Using cannabis for sleep
In this article, dreamt's Chief Scientific Officer explores the existing scientific literature to explain cannabis for sleep, and how it really works.
🌙
Cannabis is one of America's favorite natural sleep aids. As many as 74% of cannabis consumers report using it in part to help them sleep [1]. Budtenders in the recreational and medical markets across the country are making a wide variety of recommendations to help those overcome their sleep-related ailments. But there is a lot of confusion, misinformation and hearsay in dispensaries and online about cannabis’ potential as a natural sleep aid.In the following section, we’ll explain why cannabinoids can induce sleep, breakdown some of the commonly held myths, and explain how dreamt’s proprietary formula works.

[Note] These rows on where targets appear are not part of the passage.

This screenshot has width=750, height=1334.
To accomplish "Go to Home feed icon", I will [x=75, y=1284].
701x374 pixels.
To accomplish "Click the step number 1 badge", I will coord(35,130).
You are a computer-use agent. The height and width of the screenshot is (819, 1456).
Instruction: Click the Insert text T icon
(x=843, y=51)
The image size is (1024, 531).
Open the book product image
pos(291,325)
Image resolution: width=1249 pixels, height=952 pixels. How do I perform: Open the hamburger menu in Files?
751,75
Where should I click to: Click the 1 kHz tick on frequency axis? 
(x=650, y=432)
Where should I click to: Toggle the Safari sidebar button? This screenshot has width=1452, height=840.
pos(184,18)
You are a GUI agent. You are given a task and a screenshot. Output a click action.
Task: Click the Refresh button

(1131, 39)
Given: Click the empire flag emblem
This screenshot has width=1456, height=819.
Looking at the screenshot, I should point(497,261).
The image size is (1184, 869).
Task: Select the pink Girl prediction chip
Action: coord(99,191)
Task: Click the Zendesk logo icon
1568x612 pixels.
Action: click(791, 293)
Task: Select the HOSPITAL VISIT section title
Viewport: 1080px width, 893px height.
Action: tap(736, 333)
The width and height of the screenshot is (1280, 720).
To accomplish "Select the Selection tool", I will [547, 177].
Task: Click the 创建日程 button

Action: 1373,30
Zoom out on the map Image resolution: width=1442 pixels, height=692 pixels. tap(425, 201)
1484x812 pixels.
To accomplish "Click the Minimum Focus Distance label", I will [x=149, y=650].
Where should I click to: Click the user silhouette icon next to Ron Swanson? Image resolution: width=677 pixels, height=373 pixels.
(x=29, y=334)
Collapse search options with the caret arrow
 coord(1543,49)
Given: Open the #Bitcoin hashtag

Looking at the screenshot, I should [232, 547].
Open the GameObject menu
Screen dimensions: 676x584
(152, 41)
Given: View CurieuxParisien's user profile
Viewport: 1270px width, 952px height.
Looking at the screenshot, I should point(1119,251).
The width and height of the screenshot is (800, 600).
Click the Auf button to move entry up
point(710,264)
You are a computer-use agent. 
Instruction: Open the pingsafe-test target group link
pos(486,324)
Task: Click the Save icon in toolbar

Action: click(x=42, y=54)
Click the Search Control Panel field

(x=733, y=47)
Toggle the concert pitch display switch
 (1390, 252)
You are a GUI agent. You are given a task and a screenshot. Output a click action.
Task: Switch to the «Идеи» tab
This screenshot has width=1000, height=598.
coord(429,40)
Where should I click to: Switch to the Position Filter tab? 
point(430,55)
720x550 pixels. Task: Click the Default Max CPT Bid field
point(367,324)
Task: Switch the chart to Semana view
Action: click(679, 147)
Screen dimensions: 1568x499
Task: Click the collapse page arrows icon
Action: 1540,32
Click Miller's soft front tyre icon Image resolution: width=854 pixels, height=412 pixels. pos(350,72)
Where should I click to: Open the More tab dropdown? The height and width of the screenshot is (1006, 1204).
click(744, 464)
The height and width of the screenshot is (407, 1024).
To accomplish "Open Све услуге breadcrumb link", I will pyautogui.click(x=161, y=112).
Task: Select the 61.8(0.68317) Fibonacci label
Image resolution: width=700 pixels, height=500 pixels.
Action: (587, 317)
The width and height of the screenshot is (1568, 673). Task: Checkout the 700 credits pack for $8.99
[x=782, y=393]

The science behind cannabis for sleep
Given cannabis’ federal classification as a schedule-1 drug, there is relatively little scientific research into the plant and its medicinal properties.There are a handful of studies that have attempted to understand cannabis’ sleep-inducing qualities. These studies found that cannabis flower significantly improved users’ perceived insomnia [2], and that THC generally reduced sleep onset latency and enhanced slow wave sleep (a.k.a deep sleep) [3]. While the exact mechanism is not known, THC is thought to induce sleep through the activation of receptors in the body’s endocannabinoid system, a critical system involved in the regulation of sleep–wake cycles [4].Interestingly, researchers showed that CBD had dose-dependent effects on sleep and at low doses was found to be wake promoting [3]. But the simultaneous administration of THC and CBD reduces the psychoactive effects while increasing the intensity and duration of THC's natural sedating effects [5,6].
dreamt's research into cannabis for sleep
dreamt’s Chief Scientific Officer Carolina Vazquez Mitchell, MS, is one of the estimated 100 million people in the United States that have difficulty sleeping. She has suffered from insomnia for most of her adult life, and has been using cannabis to treat her it for years.Carolina first started using cannabis for sleep during her PhD studies at USC. “I was very resistant to using pharmaceutical sleep aids, though the more research I read about cannabis the more I came to understand its potential as a safe alternative.” She found flower unpredictable (more on that below), adding that it also was hard on her lungs and negatively affected athletic performance. Many of the sleep-related claims made by brands on the market at that time weren’t consistent with the scientific research. Nothing was the ‘natural silver bullet’ that she was looking for.Carolina’s in-depth research led her to develop a beta version of dreamt, which harnessed cannabinoids THC and CBD as two key ingredients in collaboration with other sleep-inducing compounds.But this early insight into the scant scientific research and often unsubstantiated claims in the cannabis industry set the stage for what Carolina would proudly call her “No B.S.” approach - No Bad Science. So, let’s dispel a few myths!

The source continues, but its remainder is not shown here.